In molti ti hanno paragonato a Kobe Bryant, per la tournée di addio. Pensare a Totti portato in giro non è quello che vuoi… “Il calcio è diverso dal basket. Non puoi uscire ed entrare 3, 4, 5 volte. Stiamo parlando di un’americanata. Qui a Roma è difficile fare una cosa simile, neanche a me piacerebbe andare in giro e salutare. Se posso giocare bene, ultimamente quando vado negli stadi dove normalmente mi insultavano, tipo Napoli, non mi hanno fischiato. È stata la prima volta in vita mia che mi hanno sorpreso, forse perché la settimana precedente ero stato con Maradona (ride, ndr)”.

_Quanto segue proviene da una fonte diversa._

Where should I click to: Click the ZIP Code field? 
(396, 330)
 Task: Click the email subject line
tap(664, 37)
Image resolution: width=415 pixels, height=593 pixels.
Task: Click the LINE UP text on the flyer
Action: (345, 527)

Una scelta alla Del Piero? O ti senti diverso? “Siamo due caratteri diversi. Lui ha fatto questa scelta, io non lo posso fare, non è mia intenzione. Ormai ho detto che chiuderò qui, sarò uno dei pochi ad aver indossato un’unica maglia per 25 anni, sarò diverso, purtroppo, da Alessandro. Ma quando smetterò mi piacerebbe imparare tante cose”.
Il gol più bello? “Non è semplice deciderlo. Perché non quello che arriverà? Spero che ne arrivi uno più bello di quelli a Inter e Samp, così mettiamo a tacere tutti. Sinceramente sono due gol diversi, uno è di sinistro e uno di destro, uno è di coordinazione e l’altro di pazzia”.
C’è un gol che vorresti fare? “Ce l’ho in mente. O in rovesciata, ma se lo faccio adesso è difficile che mi rialzo, o di tacco. Mi manca”.
C’è qualche possibilità che la Roma vinca lo scudetto o una coppa? Oppure ritieni che la Juventus abbia qualcosa di più? “Purtroppo non dipende da noi perché loro sono primi e noi dobbiamo essere più competitivi sotto tutti i punti di vista. Dobbiamo essere più cattivi quando incontriamo le squadre più piccole. Ci manca la tenacia, la cattiveria, di essere veramente una grande squadra. La Juve, quando incontra il Chievo o il Bologna, anche giocando male, le vince tutte. Penso che questa sia la forza della Juve, che non molla mai. Scendono in campo affamati, veramente convinti di poter vincere tutte le partite”.
Resti un uomo timido ma hai fatto di questa timidezza un capolavoro, sei un fenomeno di comunicazione. Come hai fatto? “Sono un taciturno, non mi piace stare davanti alle telecamere. Faccio la mia vita fuori da tutto. Man mano che cresci acquisisci più tutto, diventi simpatico, ti ci porta anche il lavoro. Però non è una cosa che ho studiato a tavolino, sono me stesso. Non recito”.
Non so cosa farai in una tua seconda vita, credo che tu sia obbligato ad alimentare il rapporto coi bambini. Bisogna regalare sogni e tu sei il miglior sogno su piazza. “Questo mi gratifica. Sinceramente ho iniziato ad allenare i bambini, da una parte preferirei allenare più i bambini che una grande squadra. Farli crescere in modo positivo. Come ho fatto io. Farli divertire. Poi se Dio vuole diventeranno grandi campioni. Non sarò io ma i genitori. La partita più importante è quella”.
Quanti anni sono che respiri l’aria di questo spogliatoio? “Quasi 25, però prima era più largo lo spazio”.
Tu ti cambi in piedi? “Non ho stampelle, sedie, niente (ride, ndr)”.